Artificial intelligence has changed what a server actually is. A modern AI server packed with GPUs draws ten to thirty times more power — and produces ten to thirty times more heat — than the ordinary rack-mounted equipment data centers were built around. This single fact breaks most colocation offerings on the market.

If you are training or running large language models, the question is no longer just “where do I put my server.” It is “which facility can physically power and cool it.” This guide explains what makes a data center AI-ready, the three ways to get GPU compute, and how to choose where to host GPU servers — with a focus on the situation in Kazakhstan and Central Asia.
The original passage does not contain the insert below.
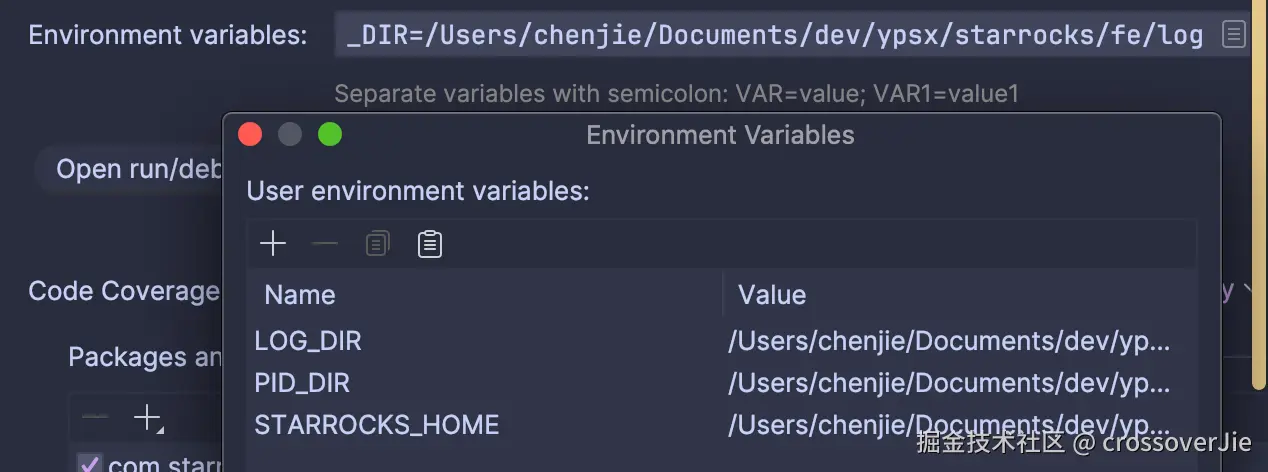Collapse the Code Coverage section chevron
This screenshot has height=472, width=1268.
[x=1247, y=291]
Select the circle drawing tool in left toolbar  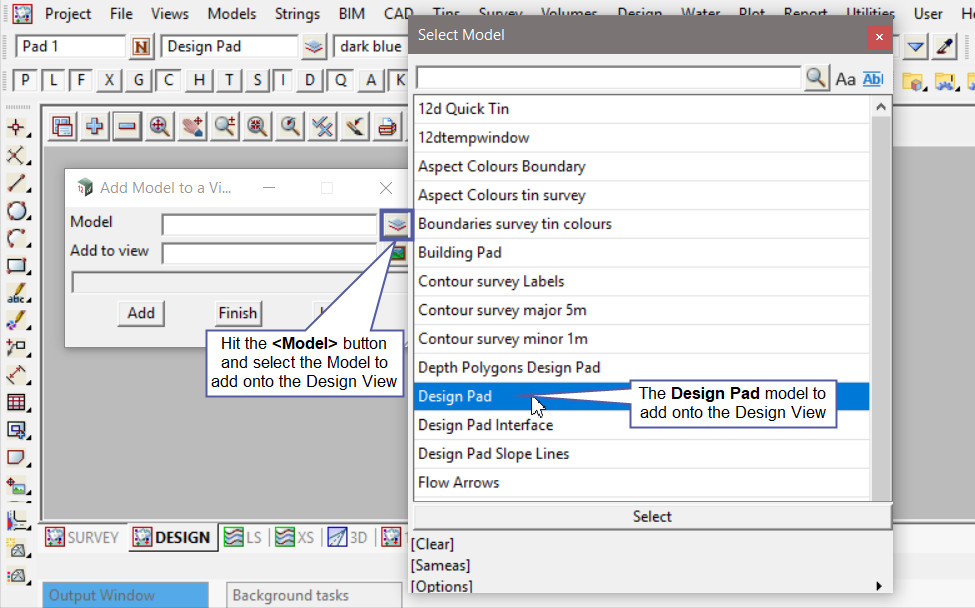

Why AI breaks traditional colocation

For two decades, colocation was designed around a stable assumption: a rack holds general-purpose servers drawing roughly 5–10 kW, cooled by air. AI workloads violate that assumption on every axis.

Power density. A single 8-GPU AI server (for example an NVIDIA HGX node with eight H100 or H200 accelerators) draws 6–10 kW on its own. Fill a rack with them and you reach 40 kW, 80 kW, even 120–130 kW per rack for the newest B200-class systems. That is 10–30× the density of a conventional rack. Most data centers cannot deliver that much power to a single rack position, no matter how much floor space you rent.

Heat. Every watt of power becomes a watt of heat. Air cooling — pushing cold air through the room — runs out of capacity somewhere around 20–30 kW per rack. Above that, physics forces a switch to liquid cooling: rear-door heat exchangers, direct-to-chip cold plates, or full immersion. A facility that only offers air-cooled racks cannot host dense GPU clusters at all.

Network. Distributed training splits one model across dozens or hundreds of GPUs that must exchange gradients constantly. This demands low-latency, high-bandwidth interconnects (InfiniBand or RDMA-capable Ethernet at 200–800 Gb/s) between nodes — not the ordinary uplink a web server needs.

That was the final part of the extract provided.